Edmund erfuhr aber auch etliches über seinen eigenen Vater, seine Geburt und sein Schicksal: und der Bruder schloß seinen Bericht mit einem Satz, der je nach dem Ton grausam freundschaftlich oder unheimlich böse ausgelegt werden konnte: »Also im Grunde bist du ein Boche!« Und den Ton vermochte Edmund nicht zu deuten. Er senkte den Kopf.
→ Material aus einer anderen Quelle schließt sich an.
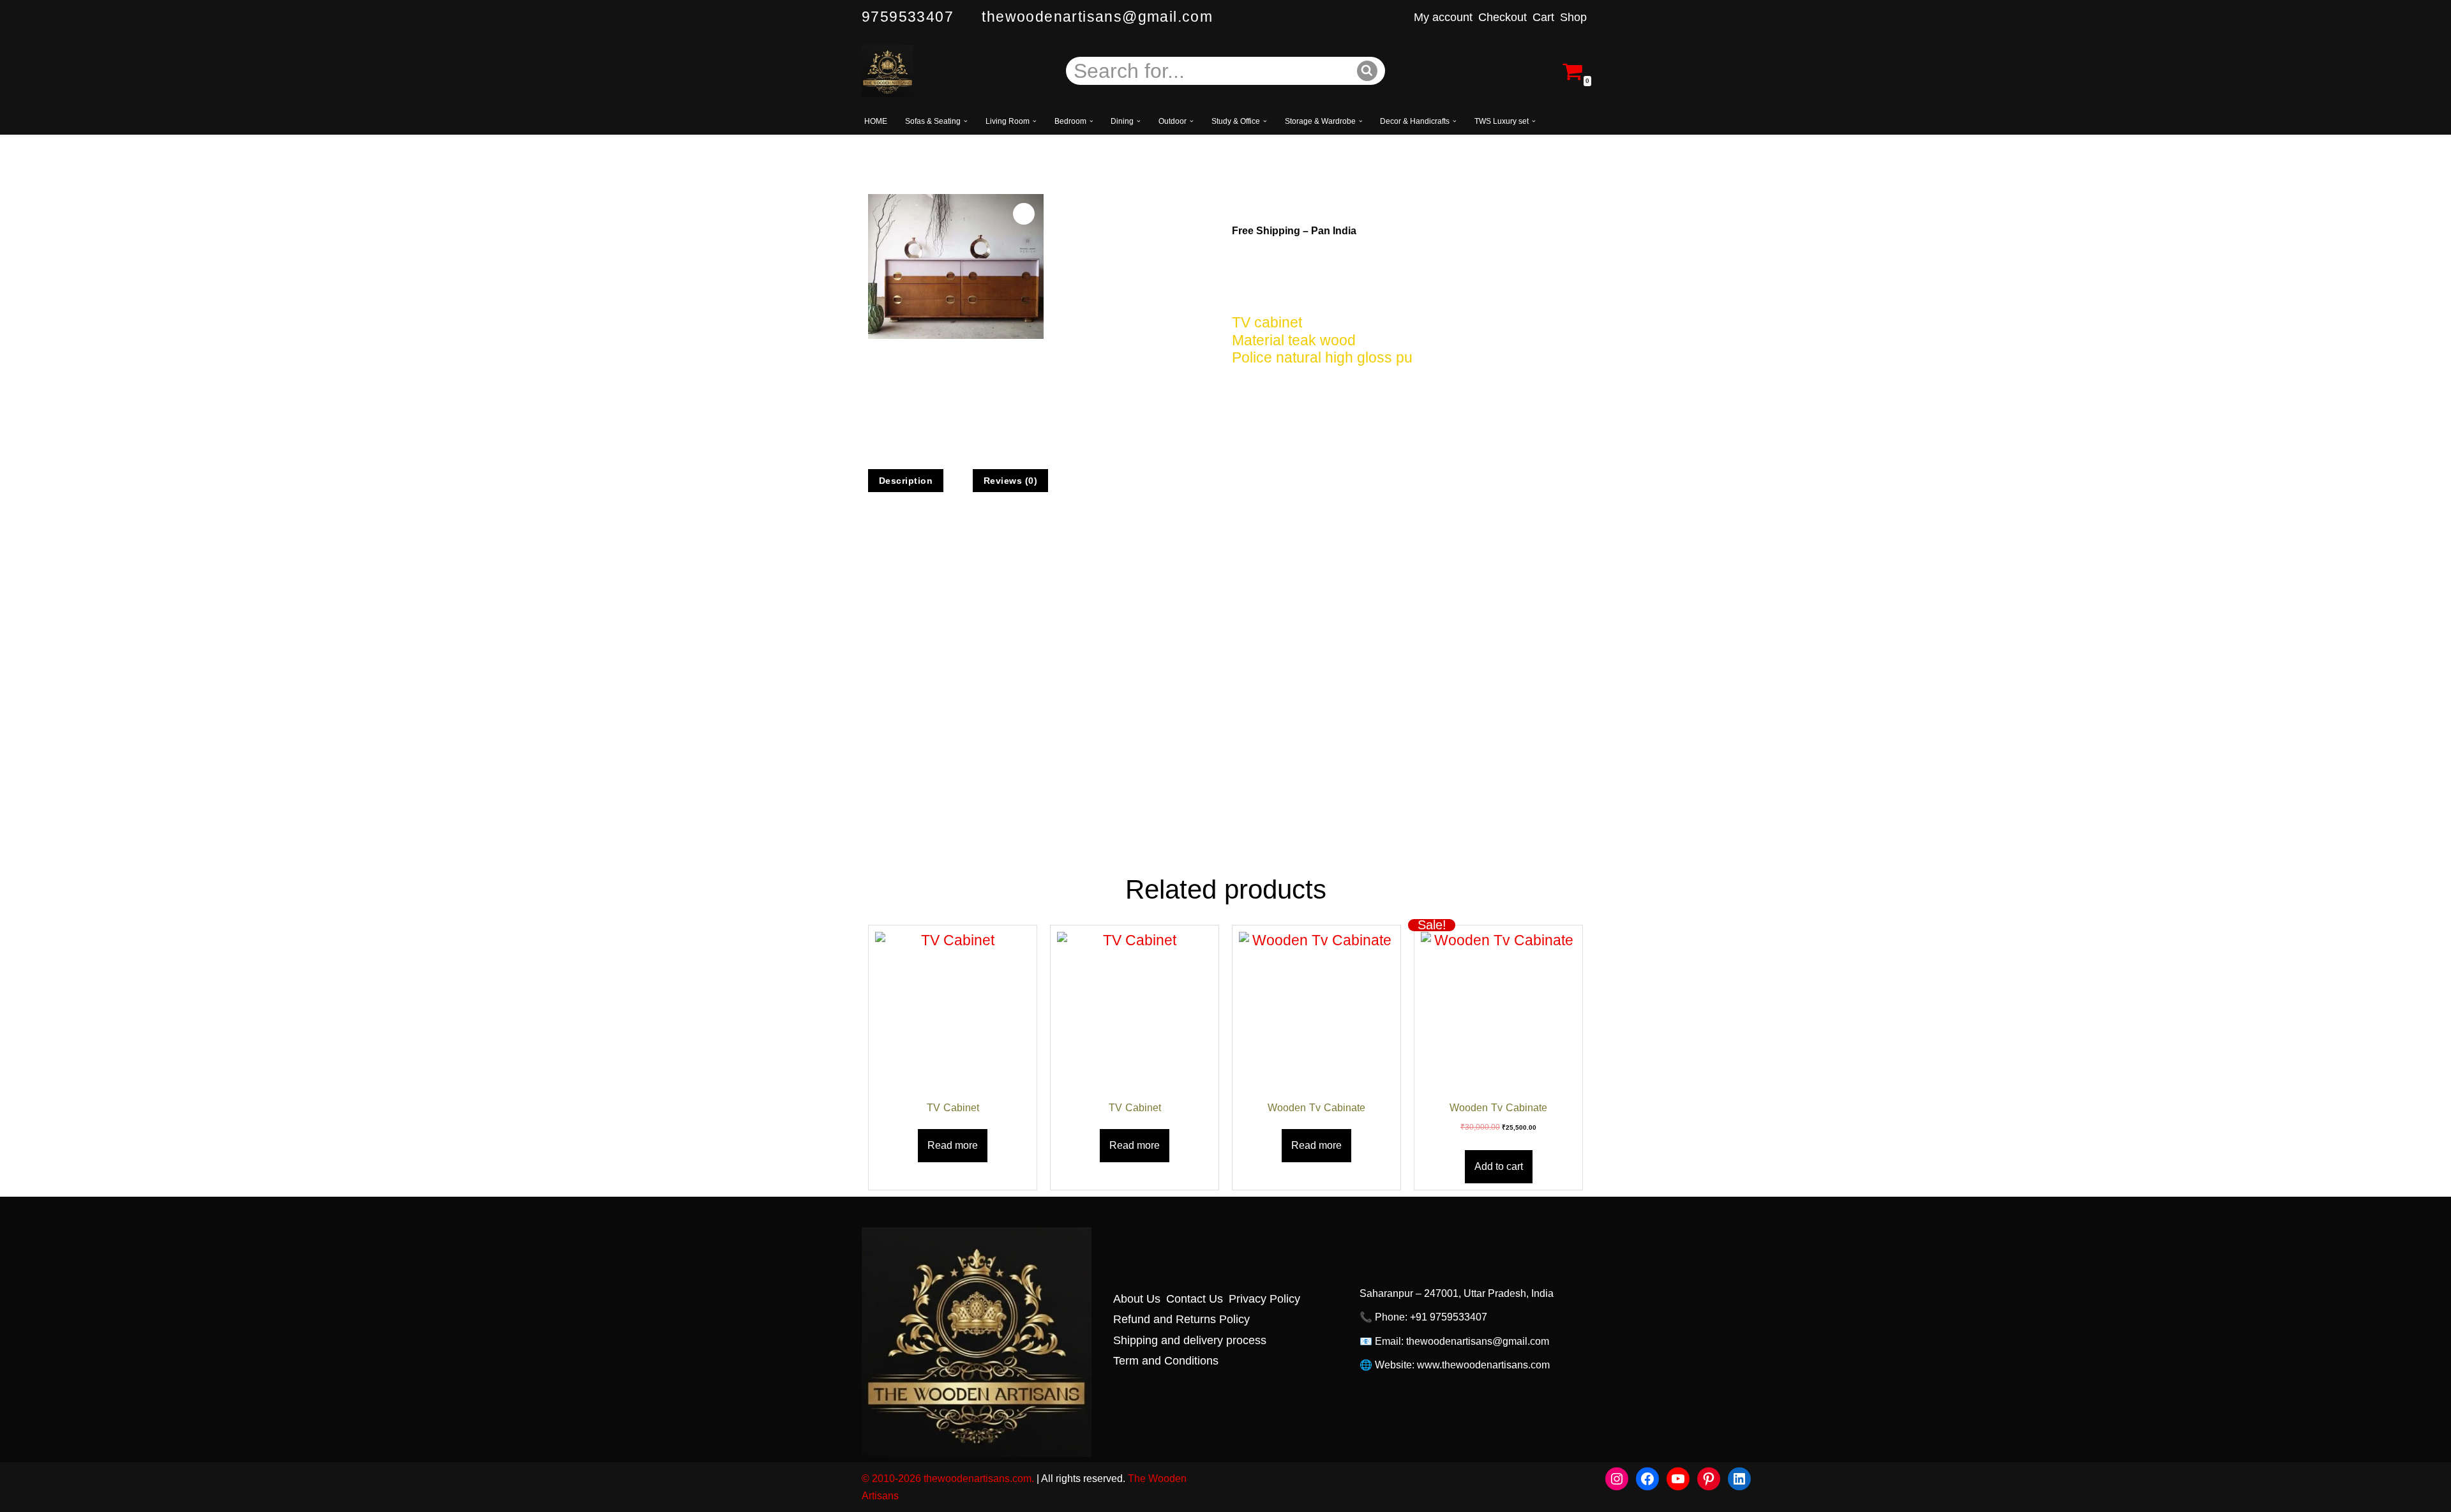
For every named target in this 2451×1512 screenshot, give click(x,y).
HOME (875, 121)
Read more (952, 1145)
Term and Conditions (1165, 1360)
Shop (1573, 17)
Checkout (1502, 17)
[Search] (1367, 71)
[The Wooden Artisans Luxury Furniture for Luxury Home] (887, 71)
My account (1443, 17)
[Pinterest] (1708, 1478)
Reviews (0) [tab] (1011, 480)
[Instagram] (1616, 1478)
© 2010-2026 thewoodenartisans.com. (948, 1478)
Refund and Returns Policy (1181, 1319)
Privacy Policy (1264, 1298)
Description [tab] (906, 480)
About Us (1136, 1298)
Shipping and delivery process (1189, 1340)
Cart (1543, 17)
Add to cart (1498, 1166)
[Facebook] (1647, 1478)
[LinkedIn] (1739, 1478)
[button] (966, 121)
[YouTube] (1678, 1478)
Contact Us (1194, 1298)
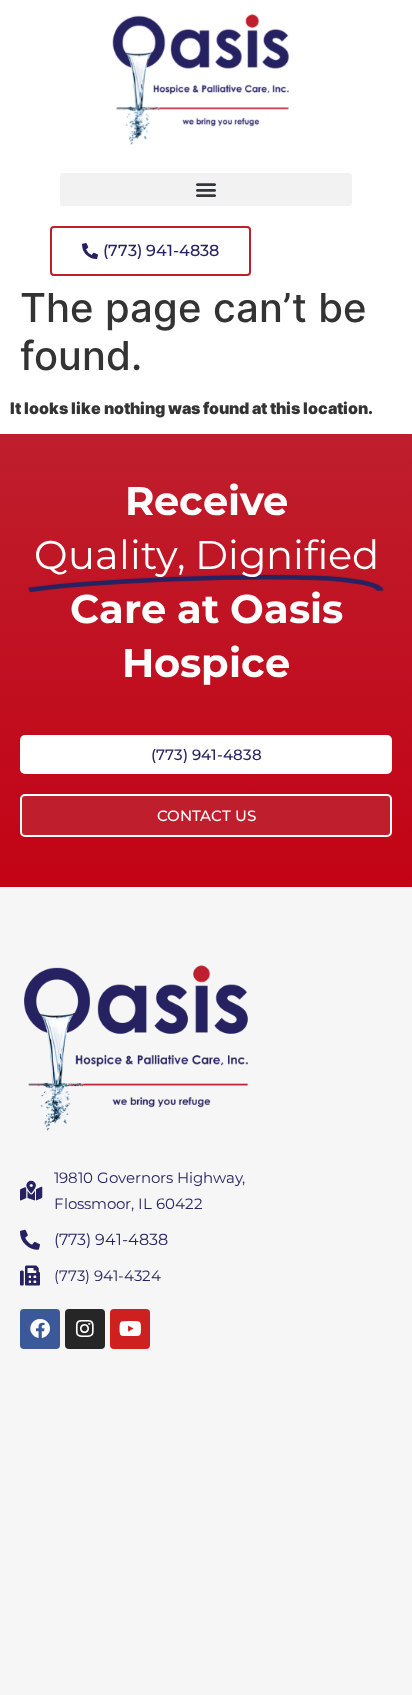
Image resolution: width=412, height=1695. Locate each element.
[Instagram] (85, 1329)
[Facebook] (40, 1329)
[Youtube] (130, 1329)
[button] (206, 189)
Er war noch zu kurze Zeit in Paris, um zu wissen, daß der neuerliche Snobismus der fortgeschrittenen Kreise gerade darin bestand, die Deutschen zu loben und bei sich zu empfangen. Wenn ein Künstler oder Schriftsteller herüberkam, rivalisierten die Salons vom Boulevard Saint-Germain und vom Etoile um die Ehre, ein solches Kuriosum ihren Gästen vorzustellen, genau so wie eine Negertänzerin oder einen indischen Fakir. Und dann glaubten die deutschen Kulturträger schon, es sei erreicht. Ja, die Mode ging so weit, daß ein bekannter Schriftsteller sich mit der Tochter eines deutschen Generals öffentlich verlobte und ein Musiker seine Frau nach München sandte, damit sie dort entband und ihm einen halbdeutschen Sohn schenkte.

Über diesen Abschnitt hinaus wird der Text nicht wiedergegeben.